How to use GPU for decode and inference#

In order to benefit from hardware acceleration devices, pipelines can be constructed in a manner that different stages such as decoding, inference etc., can make use of them.

Pre-requisites#

Ensure you have a GPU#

To determine which graphics processor you have, please follow this document.

Provide GPU access to the container#

For containerized application such as the DLStreamer Pipeline Server, first we need to provide GPU device(s) access to the container user. This can be done by making the following changes to the docker compose file.

services:
  dlstreamer-pipeline-server:
    group_add:
      # render group ID for ubuntu 22.04 host OS
      - "110"
      # render group ID for ubuntu 24.04 host OS
      - "992"
    devices:
      # you can add specific devices in case you don't want to provide access to all like below.
      - "/dev:/dev"

The changes above adds the container user to the render group and provides access to the GPU devices.

Hardware specific encoder/decoders#

Unlike the changes done for the container above, the following requires a modification to the media pipeline itself.

Gstreamer has a variety of hardware specific encoders and decoders elements such as Intel specific VA-API elements that you can benefit from by adding them into your media pipeline.
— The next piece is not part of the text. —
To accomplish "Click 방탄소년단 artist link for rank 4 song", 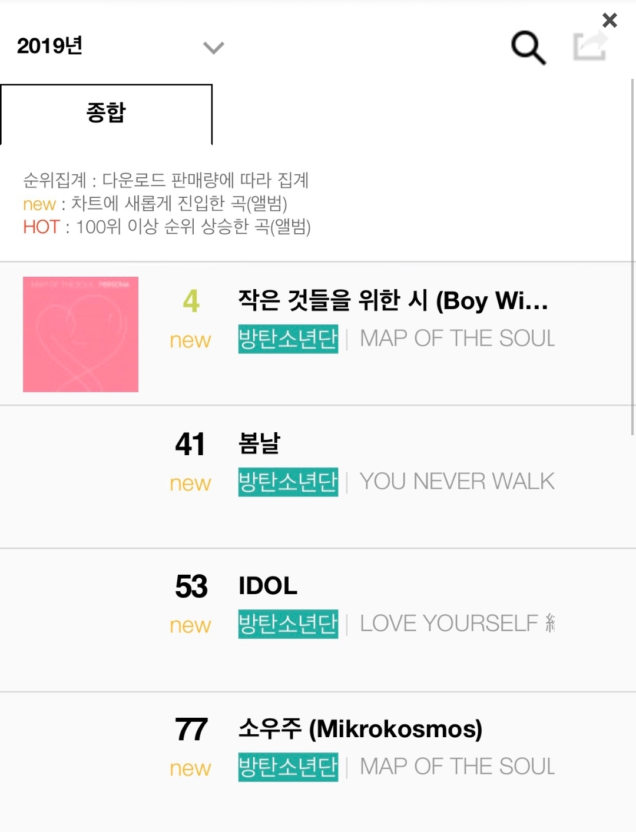I will coord(288,339).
Examples of such elements are vah264dec, vah264enc, vajpegdec, vajpegdec etc.,

Additionally, one can also enforce zero-copy of buffers using GStreamer caps (capabilities) to the pipeline by adding video/x-raw(memory: VAMemory) for Intel GPUs (integrated and discrete).

Read DLStreamer docs for more details.

GPU specific element properties#

DLStreamer inference elements also provides property such as pre-process-backend=va-surface-sharing and device=GPU to pre-process and infer on GPU. Read DLStreamer docs for more details.
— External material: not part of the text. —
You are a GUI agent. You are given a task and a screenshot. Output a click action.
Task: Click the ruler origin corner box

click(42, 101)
Tutorial on how to use GPU specific pipelines#

Note - DLStreamer Pipeline Server already provides a default [WORKDIR]/edge-ai-libraries/microservices/dlstreamer-pipeline-server/docker/docker-compose.yml file that includes the necessary GPU access to the container.

  • A sample config has been provided for this demonstration at [WORKDIR]/edge-ai-libraries/microservices/dlstreamer-pipeline-server/configs/sample_gpu_decode_and_inference/config.json. We need to volume mount the sample config file into dlstreamer-pipeline-server service present in [WORKDIR]/edge-ai-libraries/microservices/dlstreamer-pipeline-server/docker/docker-compose.yml file. Refer below snippets:

        volumes:
        # Volume mount [WORKDIR]/edge-ai-libraries/microservices/dlstreamer-pipeline-server/configs/sample_gpu_decode_and_inference/config.json to config file that DL Streamer Pipeline Server container loads.
        - "../configs/sample_gpu_decode_and_inference/config.json:/home/pipeline-server/config.json"
    
  • In the pipeline string in the above config file, we have added GPU specific elements/properties for decoding and inferencing on GPU backend. We will now start the pipeline with a curl request

    curl localhost:8080/pipelines/user_defined_pipelines/pallet_defect_detection -X POST -H 'Content-Type: application/json' -d '{
        "source": {
            "uri": "file:///home/pipeline-server/resources/videos/warehouse.avi",
            "type": "uri"
        },
        "destination": {
            "metadata": {
                "type": "file",
                "path": "/tmp/results.jsonl",
                "format": "json-lines"
            }
        },
        "parameters": {
            "detection-properties": {
                "model": "/home/pipeline-server/resources/models/geti/pallet_defect_detection/deployment/Detection/model/model.xml"
            }
        }
    }'
    
  • Restart DL Streamer pipeline server

        cd [WORKDIR]/edge-ai-libraries/microservices/dlstreamer-pipeline-server/docker/
        docker compose down
        docker compose up
    
  • We should see the metadata results in /tmp/results.jsonl file.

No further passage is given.